Racheal Provencher is an emerging photographer from Massachusetts with an eye for capturing the raw beauty in her subjects. We chat to Racheal about lessons learned and life experiences gained that are all part of the development of a truly professional photographer…
When did you first know that you wanted to be a photographer?
During a Senior portrait session about a year ago it really hit me that this was what I wanted to do with my life. The girl that I was taking photos of was, well, not the easiest of subjects. She told me that she was very insecure and very scared of getting photos taken of herself. Right off the bat, I could tell this was not going to be easy. I tried to pose her one way and she went the other way. She was very self-conscious and was certainly not satisfied with the way she felt in front of the camera. I constantly reminded her that she was doing fine and that she looked beautiful. I’ve found positivity and encouragement in any situation helps immensely. So as the shoot went on she began to get comfortable; I could tell that she started to trust me. As she loosened up, the images improved. Once I had finished editing her photos and I got her feedback about the pictures, that was the moment I knew I wanted to be a portrait photographer. She told me, “I’ve gone through life thinking I was mediocre. I had no reason to feel special but these photos, they make me feel special because I feel beautiful, and that is something I haven’t felt in a long time.” Capturing the raw and natural beauty of someone, and allowing them to see themselves in a way they couldn’t before, is the best feeling because I know that I have made a difference in someone’s life.

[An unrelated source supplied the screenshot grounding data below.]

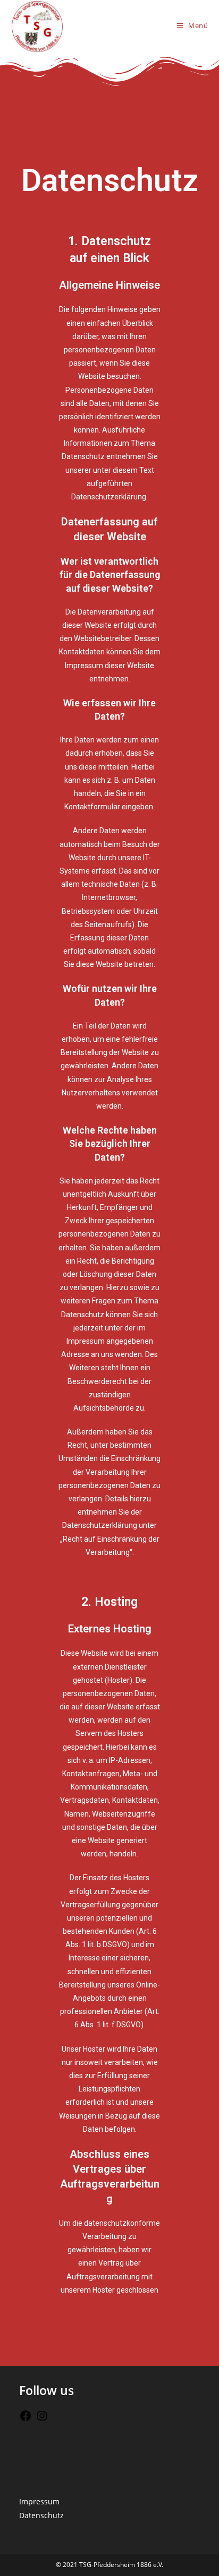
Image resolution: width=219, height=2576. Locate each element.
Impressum (39, 2501)
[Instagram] (42, 2419)
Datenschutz (41, 2515)
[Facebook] (25, 2419)
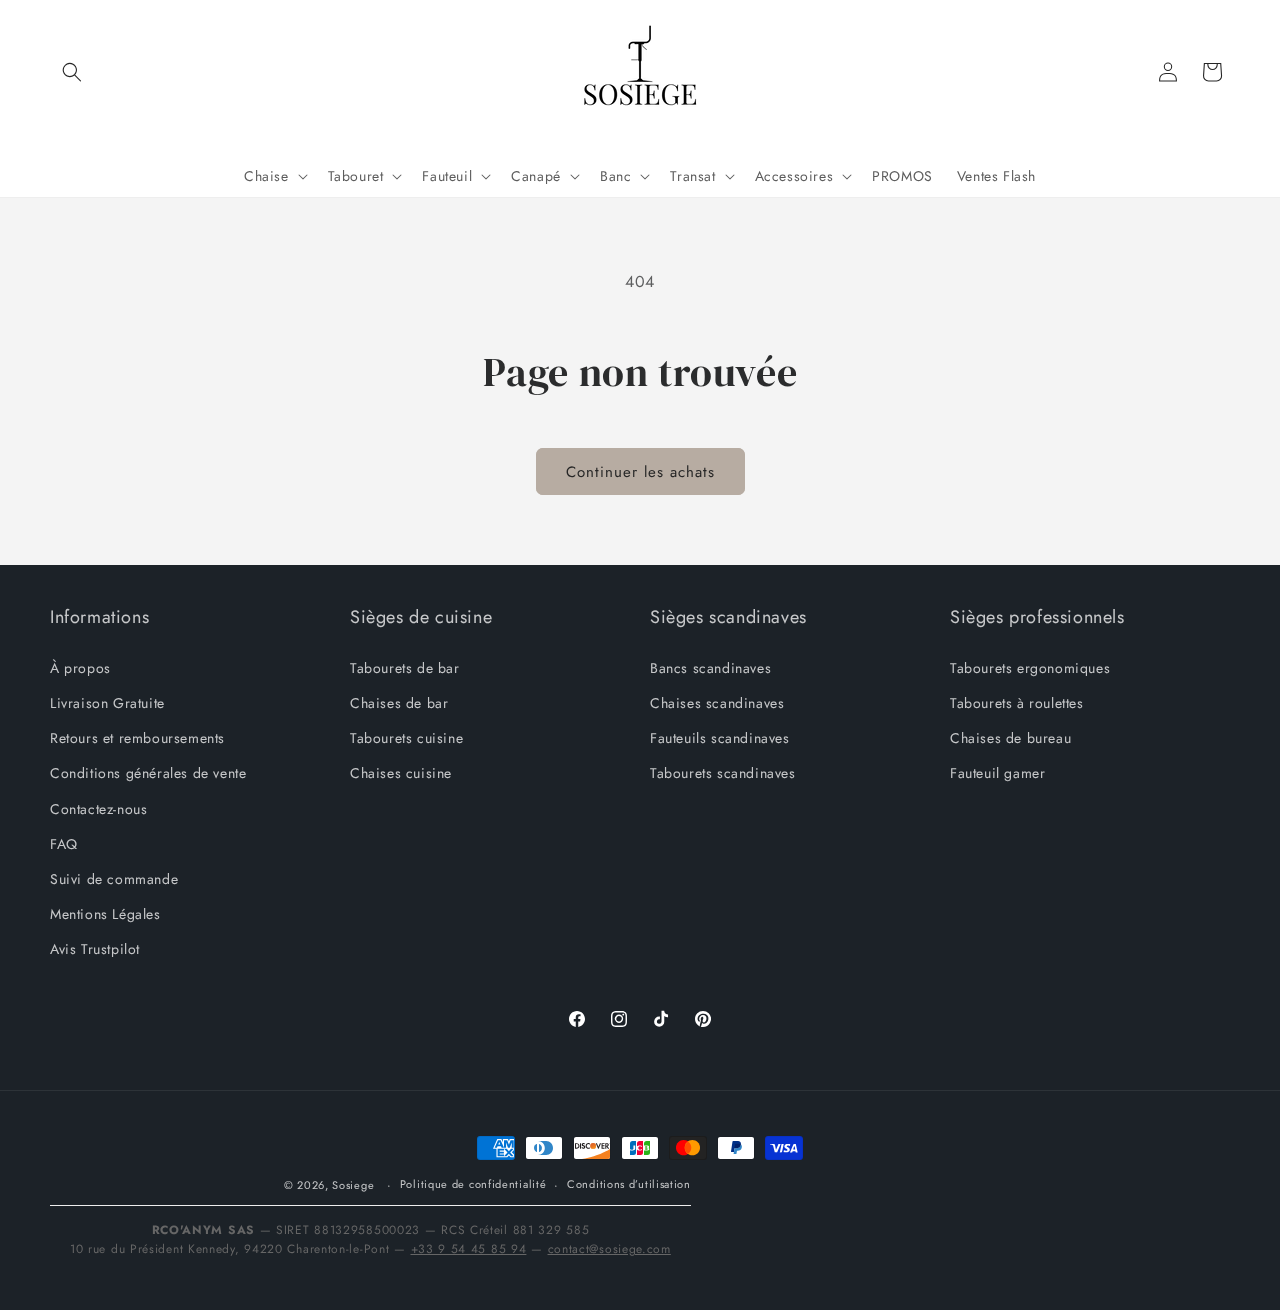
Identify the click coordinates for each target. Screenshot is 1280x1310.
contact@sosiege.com (609, 1249)
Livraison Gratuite (107, 703)
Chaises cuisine (401, 773)
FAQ (64, 844)
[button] (72, 72)
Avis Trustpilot (95, 949)
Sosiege (353, 1185)
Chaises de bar (399, 703)
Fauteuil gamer (997, 773)
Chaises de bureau (1010, 738)
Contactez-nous (98, 809)
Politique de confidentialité (473, 1184)
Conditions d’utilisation (629, 1184)
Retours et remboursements (137, 738)
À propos (80, 668)
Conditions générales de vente (148, 773)
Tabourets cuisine (406, 738)
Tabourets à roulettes (1017, 703)
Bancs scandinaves (710, 668)
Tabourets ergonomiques (1030, 668)
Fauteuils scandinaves (720, 738)
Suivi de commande (114, 879)
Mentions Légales (105, 914)
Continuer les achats (640, 472)
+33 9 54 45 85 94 (469, 1249)
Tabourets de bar (405, 668)
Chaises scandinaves (717, 703)
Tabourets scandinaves (723, 773)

Detail is huge for me; I love eyes, goosebumps, bone structure – It’s just all so intriguing to me.
Tell us a little bit about your work; how would you define your style and what is it that you want your images to say to the viewer?

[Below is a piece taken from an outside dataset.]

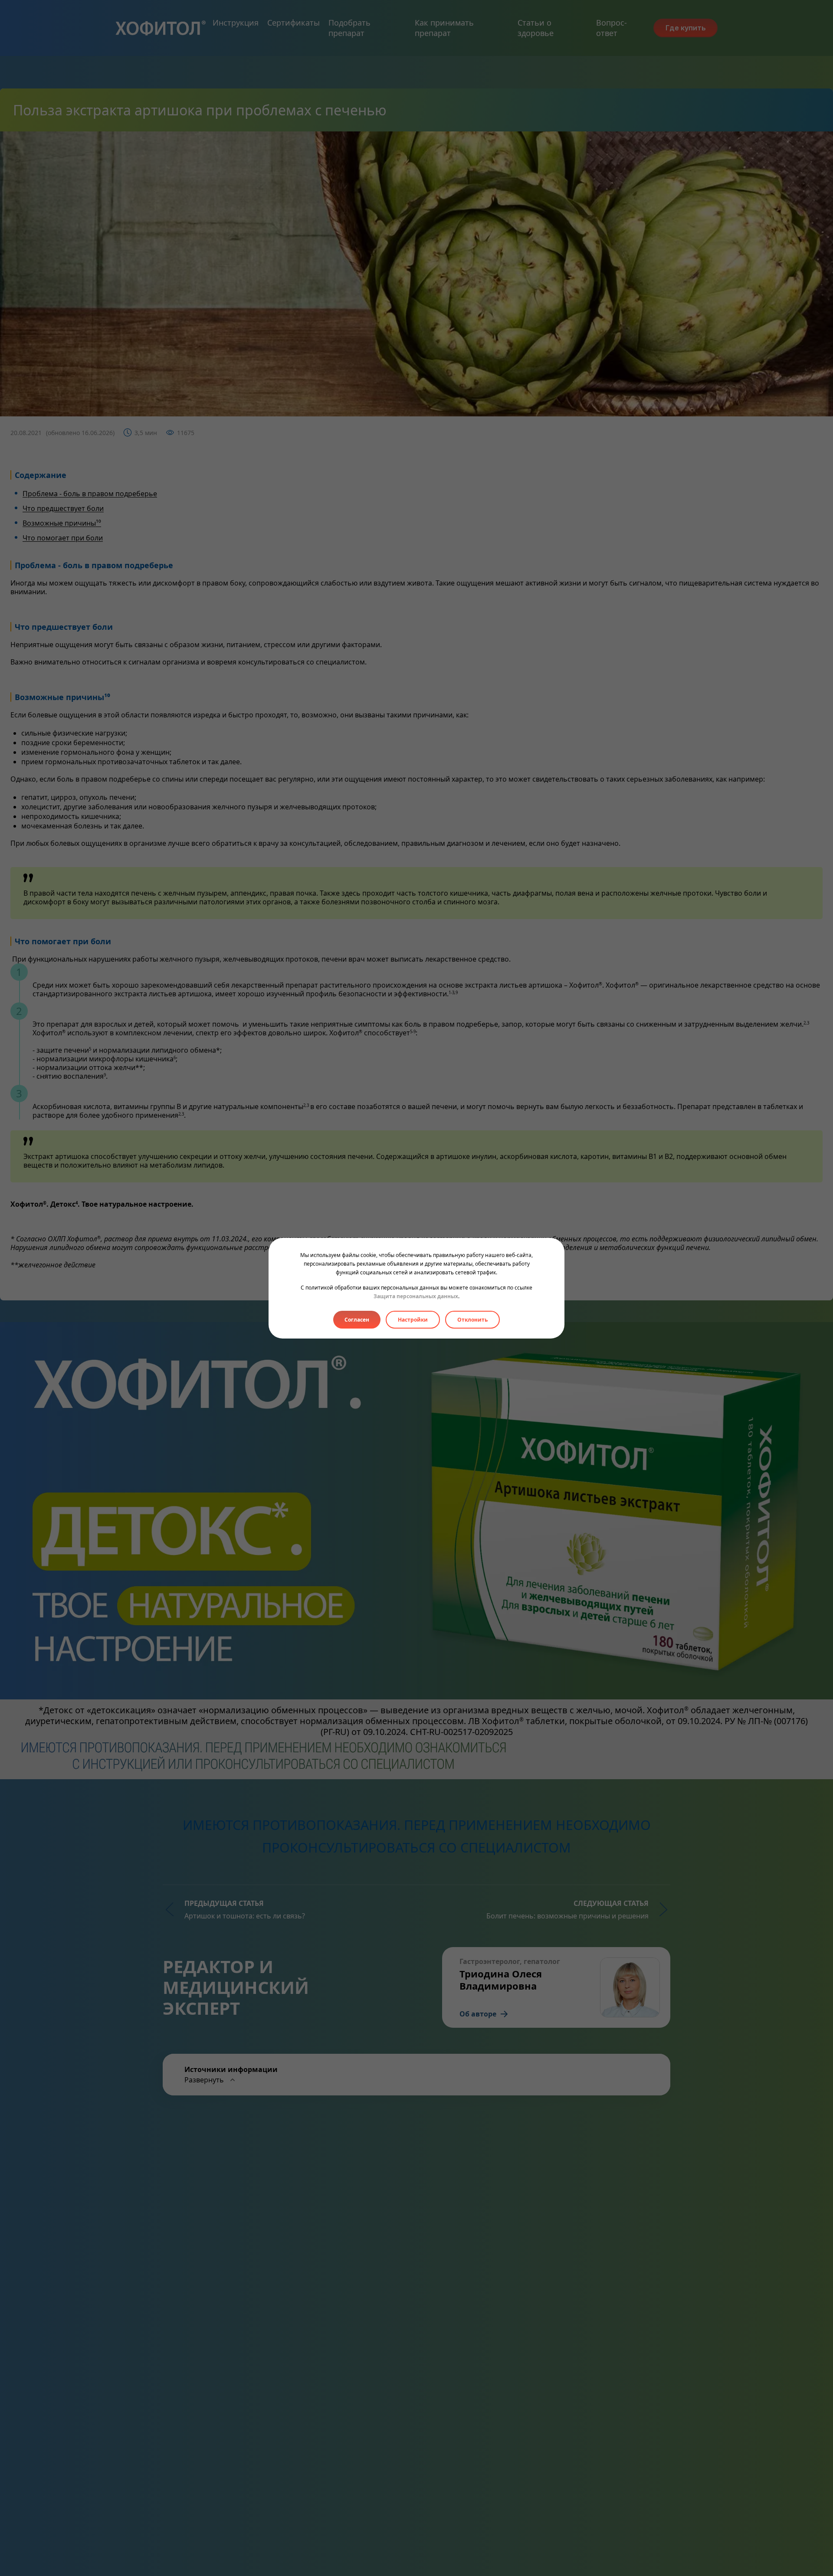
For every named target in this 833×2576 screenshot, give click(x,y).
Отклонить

I wouldn’t say I have a specific style. Over the last year I have really expanded. For a little while, I was beginning to bore myself. I was so accustomed to shooting Senior portraits and, although being able to capture such a huge milestone in ones teenage years was a great feeling, the rigid structure of such portrait sessions just wasn’t allowing me to be as creative as my mind wanted to be. I had big ideas. Only recently did I actually reach out to the world of Instagram and search for models who would want to be as creative as possible. Luckily, I have found some awesome people that may be even more creative than me. Lately lingerie has been a huge interest of mine; I think capturing the human body is amazing. Detail is huge for me; I love eyes, goosebumps, bone structure – It’s just all so intriguing to me. I like to capture things that aren’t usually the focus of an image. By capturing an individual’s specific details, you can see how truly different and beautiful the human body is. I want my images to show my viewers that you are beautiful. No matter how far apart your eyes are, how much your spine may stick out of your back or how long and ‘awkward’ your legs are, you are a unique creature who has a purpose.
Where do you draw your inspiration from for your photography?

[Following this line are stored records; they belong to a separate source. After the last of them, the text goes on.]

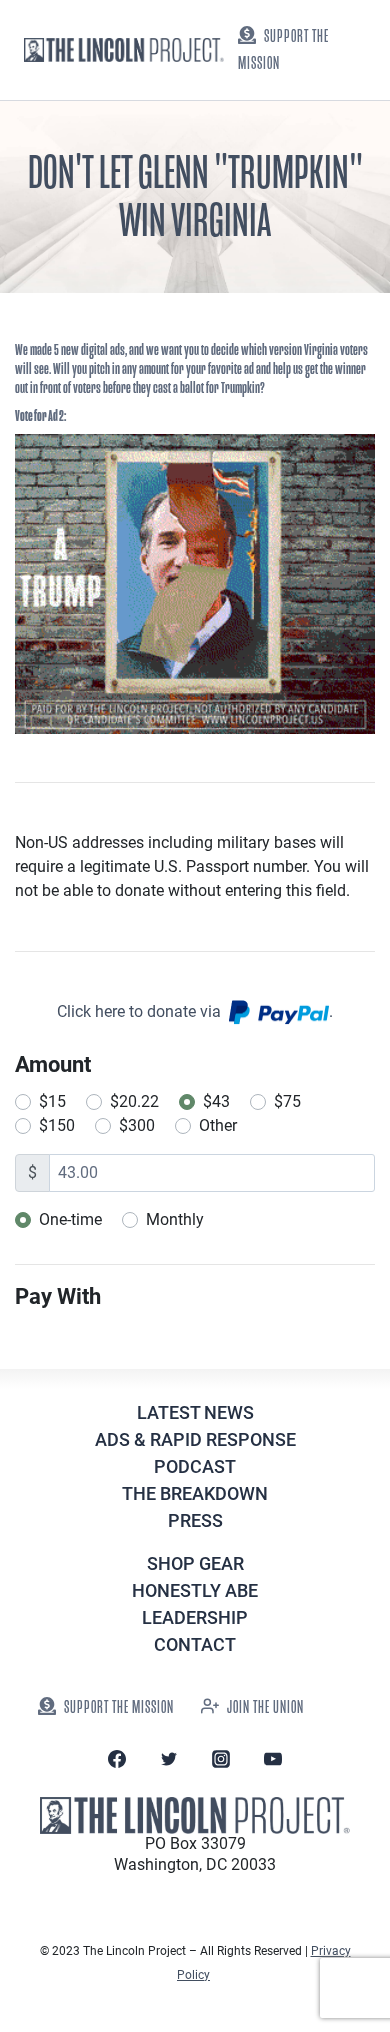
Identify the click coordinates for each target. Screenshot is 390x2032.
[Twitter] (169, 1759)
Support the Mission (283, 50)
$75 (287, 1101)
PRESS (195, 1520)
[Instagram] (221, 1759)
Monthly (175, 1219)
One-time (70, 1219)
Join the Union (265, 1707)
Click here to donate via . (195, 1011)
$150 (57, 1125)
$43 (216, 1101)
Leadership (195, 1617)
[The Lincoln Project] (124, 50)
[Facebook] (117, 1759)
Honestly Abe (195, 1590)
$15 (52, 1101)
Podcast (195, 1466)
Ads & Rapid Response (195, 1439)
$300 (137, 1125)
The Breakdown (195, 1493)
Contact (195, 1644)
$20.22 (134, 1101)
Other (218, 1125)
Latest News (195, 1412)
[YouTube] (273, 1759)
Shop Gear (195, 1563)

I’ll keep this part short and sweet; my biggest inspiration is my Uncle. He recently passed away after battling ALS. He was strong, he loved life and was always up for a crazy adventure. He pushed himself and the people around him. He strove to better himself and his photos. His photography amazes me to this day. The stories behind his images and what it took in order to capture them pushes me to step outside of my comfort zone and just go for it. He went to great heights to take some of his best images and that inspires me to go to even greater heights to get mine.
By being comfortable and going through the same routine every day, I know that I will not be able to perform to my full potential. I want every day to be a learning experience.
What is the best piece of photography advice that you have received?
The best piece of advice I received was ‘Don’t stop and don’t get comfortable. Always push limits. Don’t be like the rest of them’. I have really been working on this. I want to create an image unique to me. I want people to know that I took that image. I don’t want my work to look like anyone could take that shot. I want to take risks and be risky; do things that not just anyone would do. I don’t want to feel comfortable going into a session. I want to challenge myself and become a better photographer each day. By being comfortable and going through the same routine every day, I know that I will not be able to perform to my full potential. I want every day to be a learning experience.
Where do you want your photography to take you next?
I want to travel and meet new people. I have always been incredibly shy and, through photography, I have learned how to be more outgoing and confident in myself. I love the people I have met so far in this journey and I can’t wait to meet even more amazing people and see new places. I want exposure to new things and I want every day to be an adventure. I want to begin a new project capturing the faces of all the different people in the city. I took a trip to Boston this weekend and, for some reason, this visit sparked the idea. It hit me how many different types of people there are and how unique humans are from one to another. I never really expected to go as far as I have and accomplish so much as a self-taught photographer but I am so excited that life has directed me down this path and presented so many opportunities for me. I’m going to continue shooting and just go with the flow; I can feel big things about to happen soon.